さまざまな検証により分かったのは、知らない言葉や知識が自分の中にあると言う事だった。
前の世界には存在しなかった言語や知識、体の中にある新しい器官、造り出せるもの。
また、空の存在だ。
空のステータスを確認した時、種族名が変わっていた。
名前: 空
職業:メイド
種族:人間(完璧人造型生物)
年齢:不老
称号:お世話係
LV:100
MP:10000000/10000000
HP:10000/10000
魔法
全属性使用可
スキル:調理 絶対清掃 空間整理
状態:不老
持ち物:服
マスター:星井 晴斗
こんな感じ。
うん、中々に強いね。
知識曰く、創った主のそのときのステータスが大幅に反映されるらしい。
故に不老であると。
まあ、そこまではいい。
問題は、自我が非常に強く出ているところだ。
今は、晴斗を守ることに注視しているため問題はないが、敵側になると、結構厄介だ。
まあその事は後々考えるとして、今は、この一時を堪能しよう。
昼下がり、バルコニーで一人掛けのソファーに座っていると、空がお茶を持ってきてくれた。
お茶が入れ終わっても行かない空。
何時もなら、どんなに誘ってもお茶に付き合ってくれないのに、今日はまだいた。
とりあえずお茶を一杯飲む。
「今日も、空の入れてくれるお茶は美味しいよ。」
「ありがとうございます。敷地の茶畑の物です。」
「作って良かったよ。ありがとう。」
この屋敷の敷地は、建物こそ小さいけれでも、非常に大きなものとなっている。
海の側には、空の助言で塩の生産機を作った。そこは丁度屋敷の真ん中辺りだった。
次に屋敷の右側に主に野菜、果物、茶畑を作った。
左側には、米の田んぼ、水路、工場、加工所がある。
そう、この一週間でこの屋敷の敷地は森並みになっていた。
それでも森に囲まれたままというのは、この森がどれだけ広いのかを物語っていた。
「ハルト様、屋敷を守る者を創ってはいかがですか?」
空がいきなりそんなことを言い出した。
「必要かな、空がいるし大丈夫じゃない?」
「私はあくまでメイドですから。なのでハルト様のボディーガードが必要なのではないのかと。」
そんなに必要性を感じないが、空が言うならいるかな?
最近の晴斗は、空の提案を受け入れる節があった。
理由は、塩の生産所から加工所まで様々な物を言われながら作っていたが、今思えば自分の生活水準の維持には必要だった。

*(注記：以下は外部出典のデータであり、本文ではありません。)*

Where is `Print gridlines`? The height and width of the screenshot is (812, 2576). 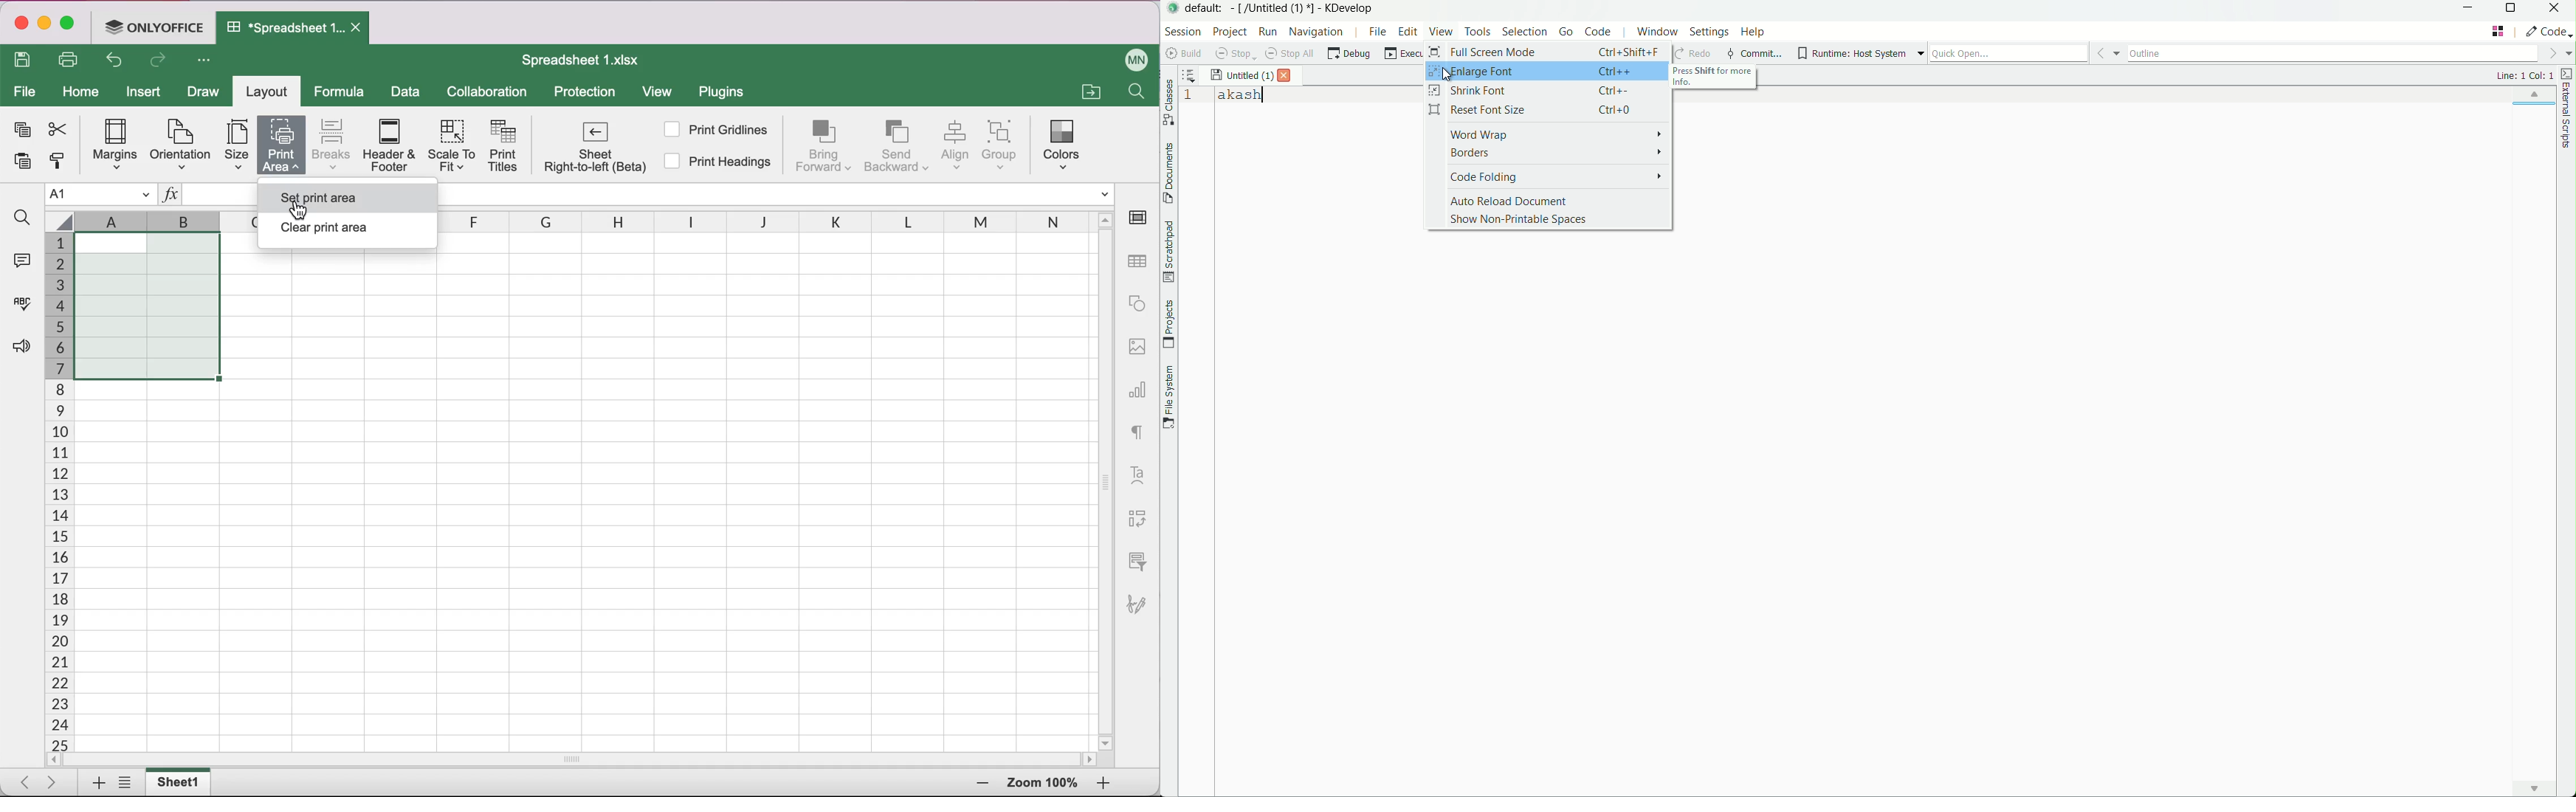 Print gridlines is located at coordinates (717, 129).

とまあそんな経緯があるため、また作るのだが、あまり気は進まない。
何せ、言い方はどうあれ人造人間だ。命を作っているのだ。
其なりに重みを感じざるをえない。
しかし、防衛戦力が無いのも不安だった。
「じゃあ、作りますか」
そして、晴斗は、想像上の人物を思い描く。
顔は凛々しく髪は金髪、一つのお団子になっているといい。
某ゲームのドレスっぽい鎧に蒼いマント、目は金色の碧眼。
空を見る限り、性格も多少はいじれるようなので、優しくいて、強く、心が穏やかな感じがいい。
人格や性格を精製し、魂を入れる感じで魔力を送る。
気が付けば、目の前には、剣を持った鎧姿の麗人がいた。